On Sat, Aug 1, 2009 at 12:17 PM, BrianBrian.Mingus@colorado.edu wrote:
A reasonable estimate would require knowledge of how much free video can be automatically acquired, it's metadata automatically parsed and then automatically uploaded to commons. I am aware of some massive archives of free content video. Current estimates based on images do not necessarily apply to video, especially as we are just entering a video-aware era of the internet. At any rate, while Gerard's estimate is a bit optimistic in my view, it seems realistic for the near term.
So— The plan is that we'll lose money on every transaction but we'll make it up in volume?
(Again, this time without math: The rate of increase as a function of video-minutes of the amortized hardware costs costs for local transcoding is lower than the rate of increase in bandwidth costs needed to send off the source material to users to transcode in a distributed manner.

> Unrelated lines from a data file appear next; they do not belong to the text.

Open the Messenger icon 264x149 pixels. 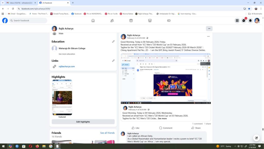[244, 21]
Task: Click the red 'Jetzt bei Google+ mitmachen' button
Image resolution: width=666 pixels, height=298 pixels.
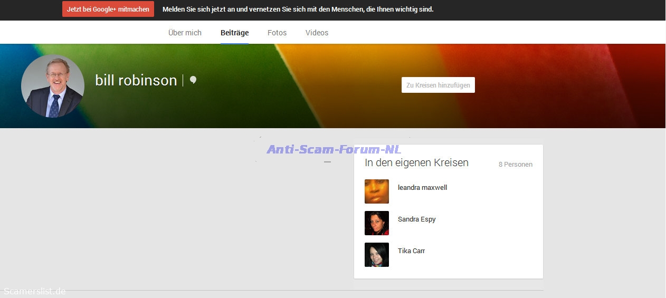Action: pyautogui.click(x=108, y=9)
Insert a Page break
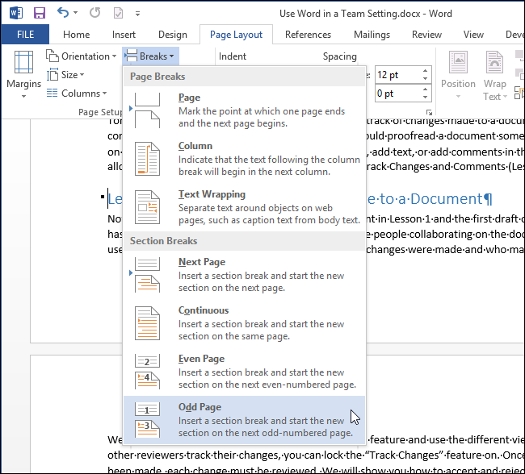525x474 pixels. point(243,110)
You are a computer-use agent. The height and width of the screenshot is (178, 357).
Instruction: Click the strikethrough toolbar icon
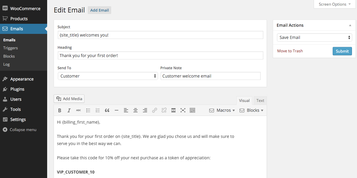pos(79,111)
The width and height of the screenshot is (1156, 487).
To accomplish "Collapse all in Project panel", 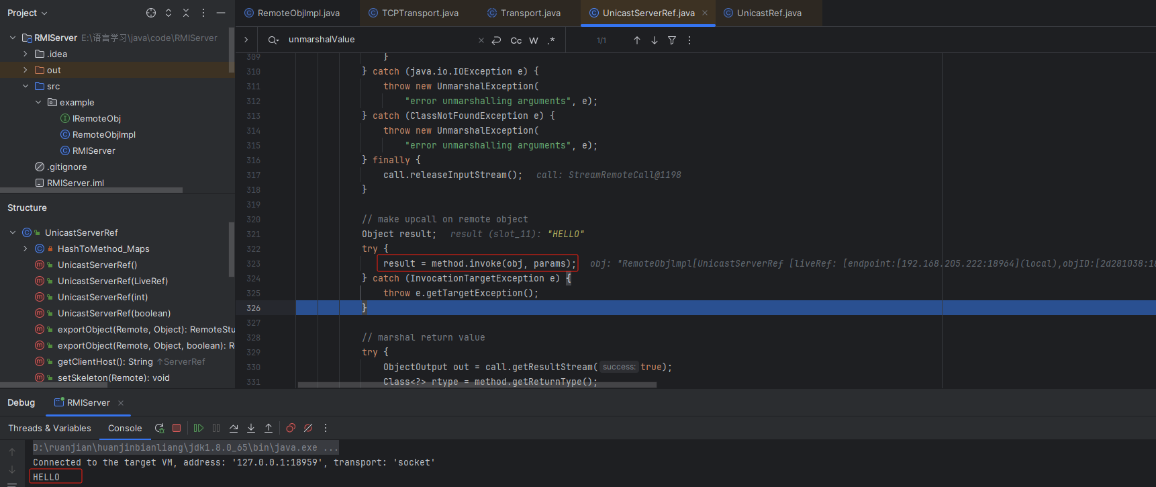I will (x=186, y=13).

This holds for pretty much any reasonable source bitrate, though I used 4mbit/sec in my calculaton. So regardless of the amount of video being uploaded using users is simply more expensive than doing it locally)
Existing distributed computing projects work because the ratio of CPU-crunching to communicating is enormously high. This isn't (and shouldn't be) true for video transcoding.

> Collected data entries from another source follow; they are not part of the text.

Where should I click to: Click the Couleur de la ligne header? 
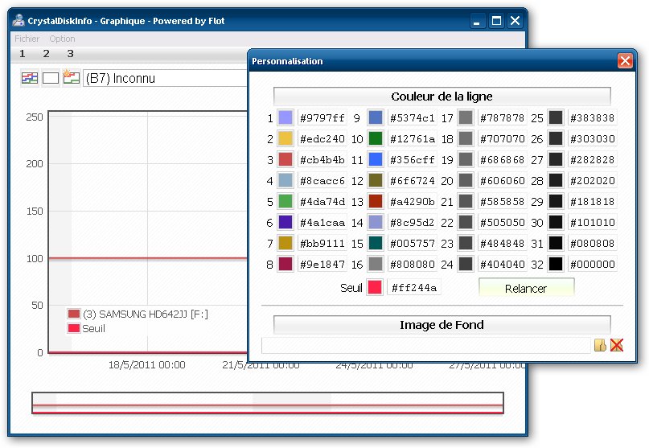click(442, 97)
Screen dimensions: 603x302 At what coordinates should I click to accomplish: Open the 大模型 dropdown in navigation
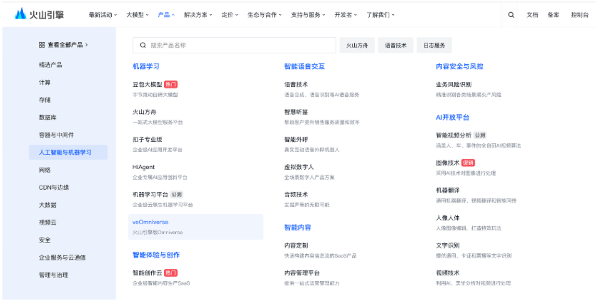click(x=137, y=15)
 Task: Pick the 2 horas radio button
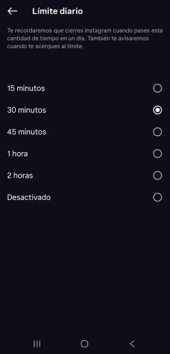point(157,175)
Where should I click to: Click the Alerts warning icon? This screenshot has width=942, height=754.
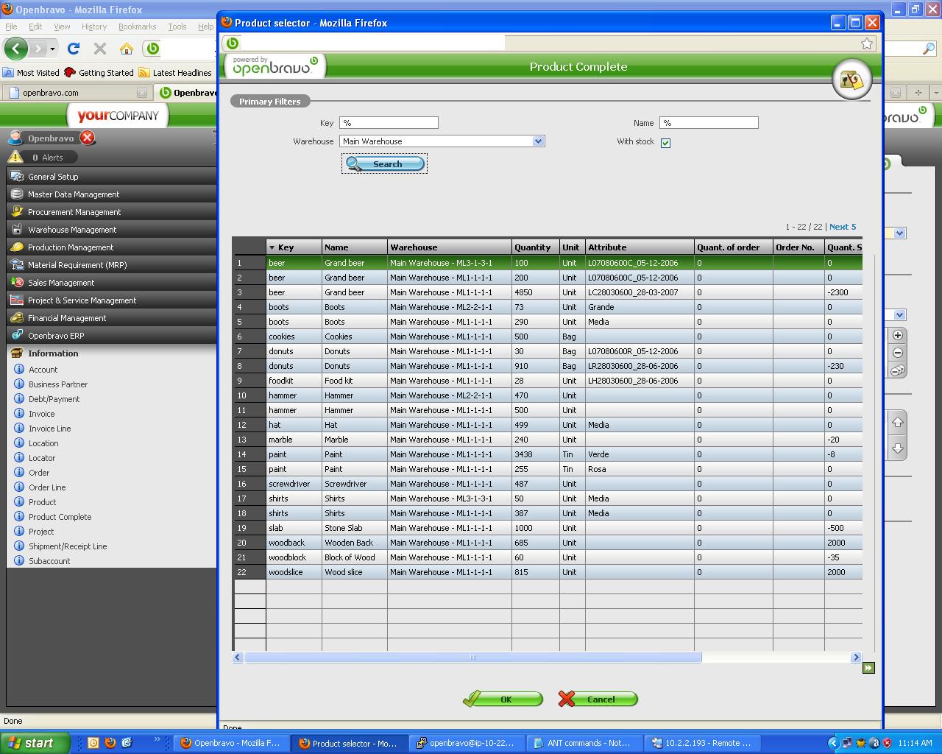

They also work because there is little reward for tampering with the system. I don't think this is true for our transcoding. There are many who would be greatly gratified by splicing penises into streams far more so than anonymously and undetectably making a protein fold wrong.
... and it's only reasonable to expect the cost gap to widen.
On Sat, Aug 1, 2009 at 9:57 AM, David Gerarddgerard@gmail.com wrote:
Oh hell yes. If I could just upload any AVI or MPEG4 straight off a camera, you bet I would. Just imagine what people who've never heard the word "Theora" will do.
Sweet! Except, *instead* of developing the ability to upload straight off a camera what is being developed is user-distributed video transcoding— which won't do anything itself to make it easier to upload.
What it will do is waste precious development cycles maintaining an overly complicated software infrastructure, waste precious commons administration cycles hunting subtle and confusing sources of vandalism, and waste income from donors by spending more on additional outbound bandwidth than would be spent on computing resources to transcode locally.